さらに案件が大きくなり「ところざわサクラタウン」を1.5年ほどやり、さらには現在も進行中の総勢10名ほどで対応する超大型案件を受注するにいたりました。このプロジェクトに関してはいつかその成果を公表できればと思います。
BIM導入のサポート業務
2019年からは「BIM導入サポート」と「開発」が始まりました。それまではBIMのプロジェクトサポートをひたすら行っていましたが、それ以外の業務の依頼がはじまりました。まずBIM導入サポートです。

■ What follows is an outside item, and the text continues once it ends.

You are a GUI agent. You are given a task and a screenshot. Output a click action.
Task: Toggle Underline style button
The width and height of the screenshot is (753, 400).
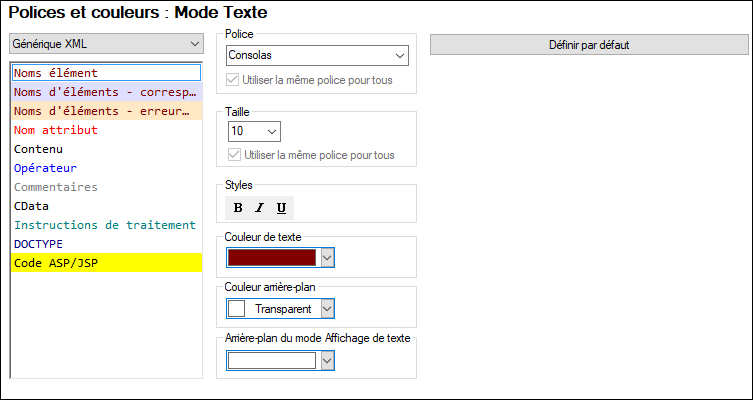[x=281, y=208]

日本のBIM元年は2009年と言われています。大手の設計事務所やゼネコンがまずBIMの導入を先導しましたが、いまだに本格導入に踏み切れていない企業も多くあります。自社内で「BIM推進室」を立ち上げたものの、実効的なアクションまで至っていないことも多いようです。
この年からシンテグレートでBIM導入をサポートさせていただいたケースでは、まず3年の計画を立てて、慎重かつ確実に導入を進めて行きました。まずは建築設計チームから導入を始め、構造、設備といった範囲に広げ、数件のパイロットプロジェクトで経験を積み、最後は協力会社までで拡大していきました。成果は良好でクライアントにも喜んでいただきシンテグレートとしても非常に良い実績となりました。
開発業務の始まり
同時に「開発」案件も始まりました。アルポリックという50年もの歴史のあるアルミ複合板のサプライヤーである三菱ケミカルホールディングスから、自動割付ツールの開発をしたいという依頼を受けました。弊社はダッソーシステムズと関係が深く、建築分野では日本でほぼ唯一の、CATIAを使ったサービスが出来る会社と自認しています。この案件では他のソフトウエアベンダーとの競合のなか、CATIAの有効性をアピールして仕事を受注することができました。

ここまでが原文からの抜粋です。